Forget that Palestinian children are frequently prevented from going to school by Israeli soldiers at checkpoints, or by laws that prohibit students from Gaza to go to universities in the West Bank, or by the disproportionately low number of Arabs in Israel who are able to attend Israeli universities, or by the fact that the Israeli parallel of the CIA, the Shin Bet, often is in control of who does and does not teach Arab children in Israel.

The Chancellor, after all, must take a stand for academic freedom.

Congress gets a conscience?

The House of Representatives is preparing a bill that will cut US aid to Egypt, which is the second largest recipient of US money next to Israel.

“The $200 million cut is substantial,” said Rep. James Moran, a Virginia Democrat on the House panel. “Our ally is not upholding the principles that define us.”

Taken to its logical conclusion, Rep. Moran’s comment means that what Israel did to Lebanon last summer and continues to do to the Palestinians is indeed in line with “the principles that define us.” Says a lot.

But wait:

The House Appropriations Committee approved a wide-ranging foreign aid bill for next year that would hold back $200 million in military funds for Egypt until the close U.S. ally takes steps to curb police abuses, reform its judicial system and stop weapons smuggling from Egypt to Gaza.

Oh. Looking out for Israel, no matter what it is doing. That principle. How could I have forgotten?

The brilliant scholars of Syracuse University

This time, Laurence Thomas of Syracuse University has written a post called “Angry Muslim Arabs and the Black Man” (as if the response he got to his earlier post about there being no Muslim marches for peace was based on the fact he is black). In it he talks about “so-called oppressed groups” (what, you think oppression still exists in America?), and mentions a link to his blog from The Angry Arab News Service:

However, at the site

http://angryarab.blogspot.com/,

my claim of 1 billion Muslims was viciously slammed.

If the name of the blog is any indication, then the author is a Muslim
Arab. I, on the other hand, am neither Muslim nor Arabic. From this
it is supposed to follow that anything I say that is at odds with what
the author of the site claims can be roundly dismissed.

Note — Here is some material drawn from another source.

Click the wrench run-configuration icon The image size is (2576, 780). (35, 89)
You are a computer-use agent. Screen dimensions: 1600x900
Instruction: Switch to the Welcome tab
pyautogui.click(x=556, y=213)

Now, I think this is pretty funny. In his first post, the headline originally claimed that there were 1 billion Arabs. He later changed the title without leaving a notice, but talks about it as if it always read “1 billion Muslims.” Then, to prove his point that he never thought that Arabs and Muslims were the same, he looks at the title of the Angry Arab blog (”The Angry Arab News Service”) and concludes that…. the author must be a Muslim. Funny, since anybody who spends more than 30 seconds looking through the front page of this website immediately knows that the author is areligious and staunchly secular.

Yes, here is a scholar qualified to talk intelligently about Muslims and Arabs. After all:

This is why I own and have read such works about Islam as Le licite et l’illicite en Islam by Youssef Qaradhawi and L’Ethique du Musulman: Les fondements de la morale by Mohammad Al Ghazali. This is why I own and have read Les Nouveaux Martyrs d’Allah by Farhad Khosrokhavar, as well as many books regarding the issue of the veil for Muslim Arabic women.

Because nowadays Qaradhawi and Ghazali are representative of what all Muslims around the world believe and perform. And if you want to know Muslims, all you have to do is read those 3 books.